___ Text under study ___

Biological Significance of Watson and Crick’s Double Helical Model of DNA:
The biological significance of Watson and Crick’s double helical model of DNA is as follows:
(1) Information Storage- Genetic material is expected to act as a repository of information. Its structure must be related to the intimate features of the gene product, i.e. the protein. It must be capable of specifying the primary structure of a protein, i.e. composition of a polypeptide chain. It means the sequence of bases in the DNA molecules should be able to determine the specific sequence of amino acids in a polypeptide chain. With the discovery of triplet codons and genetic code for different amino acids, the collinearity between codons in DNA and the sequence of amino acids in the polypeptide chain has been successfully established. Therefore, DNA is like a tape having coded information for the sequence of amino acids in the form of specific sequencing of nucleotides.
(2) Information Transfer- The process of transferring message encoded in DNA and the ultimate synthesis of polypeptide chain can be broadly separated into two steps.

___

Task requirements:
A. In the double helix text, list every requirement for genetic material given in a sentence that uses "is expected to" or "must."
B. Turn the paragraph of the double helix text that begins "(1) Information Storage-" into a short bulleted list that keeps its main facts.
C. According to the double helix text, what was established through the discovery of triplet codons and the genetic code for different amino acids?
Answer from the double helix text alone.

___ Given records ___

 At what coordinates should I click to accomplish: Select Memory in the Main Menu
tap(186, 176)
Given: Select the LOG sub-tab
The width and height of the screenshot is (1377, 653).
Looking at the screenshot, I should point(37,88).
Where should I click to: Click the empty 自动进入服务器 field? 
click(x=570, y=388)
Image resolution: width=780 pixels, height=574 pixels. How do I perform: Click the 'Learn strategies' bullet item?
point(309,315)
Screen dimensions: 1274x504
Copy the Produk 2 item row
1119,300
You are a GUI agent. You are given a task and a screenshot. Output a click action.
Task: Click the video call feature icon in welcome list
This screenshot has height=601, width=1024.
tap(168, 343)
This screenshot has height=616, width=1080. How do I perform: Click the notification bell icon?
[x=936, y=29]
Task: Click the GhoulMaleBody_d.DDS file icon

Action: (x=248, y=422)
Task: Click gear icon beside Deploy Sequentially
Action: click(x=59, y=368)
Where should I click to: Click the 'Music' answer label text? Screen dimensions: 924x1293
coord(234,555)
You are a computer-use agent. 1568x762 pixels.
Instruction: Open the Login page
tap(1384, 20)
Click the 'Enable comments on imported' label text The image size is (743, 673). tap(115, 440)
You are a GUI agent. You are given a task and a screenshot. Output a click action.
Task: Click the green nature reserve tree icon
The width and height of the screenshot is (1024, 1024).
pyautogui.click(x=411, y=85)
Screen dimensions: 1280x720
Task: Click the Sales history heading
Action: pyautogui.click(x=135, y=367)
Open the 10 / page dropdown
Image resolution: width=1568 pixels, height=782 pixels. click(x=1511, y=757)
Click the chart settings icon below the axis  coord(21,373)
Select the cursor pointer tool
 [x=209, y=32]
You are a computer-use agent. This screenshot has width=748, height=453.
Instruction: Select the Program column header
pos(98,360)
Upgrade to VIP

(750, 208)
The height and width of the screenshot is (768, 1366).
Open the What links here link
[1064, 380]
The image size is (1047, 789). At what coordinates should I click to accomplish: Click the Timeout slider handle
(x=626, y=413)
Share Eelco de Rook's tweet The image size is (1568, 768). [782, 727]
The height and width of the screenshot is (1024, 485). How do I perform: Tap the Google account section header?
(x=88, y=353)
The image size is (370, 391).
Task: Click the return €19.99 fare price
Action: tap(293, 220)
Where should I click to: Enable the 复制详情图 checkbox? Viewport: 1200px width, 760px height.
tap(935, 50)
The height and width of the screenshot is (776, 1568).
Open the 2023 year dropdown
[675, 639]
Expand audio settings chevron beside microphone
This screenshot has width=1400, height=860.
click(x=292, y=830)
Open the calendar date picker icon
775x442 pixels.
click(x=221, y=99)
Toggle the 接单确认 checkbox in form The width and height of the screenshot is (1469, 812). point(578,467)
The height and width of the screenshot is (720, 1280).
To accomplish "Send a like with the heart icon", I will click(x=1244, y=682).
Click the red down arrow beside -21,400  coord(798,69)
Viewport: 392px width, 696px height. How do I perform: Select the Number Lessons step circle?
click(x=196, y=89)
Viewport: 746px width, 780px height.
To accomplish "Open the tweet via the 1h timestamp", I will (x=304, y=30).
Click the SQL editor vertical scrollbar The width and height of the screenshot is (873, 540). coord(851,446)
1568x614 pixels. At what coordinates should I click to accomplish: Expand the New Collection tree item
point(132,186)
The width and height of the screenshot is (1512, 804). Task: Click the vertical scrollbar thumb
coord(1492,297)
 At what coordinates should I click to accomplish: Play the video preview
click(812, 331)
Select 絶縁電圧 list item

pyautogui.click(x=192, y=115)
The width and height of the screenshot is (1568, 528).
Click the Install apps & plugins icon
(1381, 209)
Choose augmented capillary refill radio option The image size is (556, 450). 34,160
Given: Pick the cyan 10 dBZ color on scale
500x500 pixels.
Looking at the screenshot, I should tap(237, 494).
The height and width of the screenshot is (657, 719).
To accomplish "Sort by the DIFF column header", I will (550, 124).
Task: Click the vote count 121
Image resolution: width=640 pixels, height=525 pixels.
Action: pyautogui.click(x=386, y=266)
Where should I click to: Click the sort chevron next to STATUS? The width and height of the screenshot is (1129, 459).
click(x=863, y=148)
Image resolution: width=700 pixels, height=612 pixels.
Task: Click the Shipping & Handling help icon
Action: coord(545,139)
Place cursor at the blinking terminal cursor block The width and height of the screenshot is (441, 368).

___

Answers below:
A.
- Act as a repository of information
- Have a structure related to the intimate features of the gene product, the protein
- Be capable of specifying the primary structure of a protein, that is, the composition of a polypeptide chain

B.
- Genetic material is expected to store information.
- Its structure must relate to the features of its product, the protein.
- It must be able to specify a protein's primary structure, the makeup of a polypeptide chain.
- So the sequence of bases in DNA should determine the sequence of amino acids in a polypeptide chain.
- The discovery of triplet codons and the genetic code for different amino acids established collinearity between codons in DNA and the amino acid sequence.
- DNA is therefore like a tape, coding the amino acid sequence through a specific sequence of nucleotides.

C. The collinearity between codons in DNA and the sequence of amino acids in the polypeptide chain.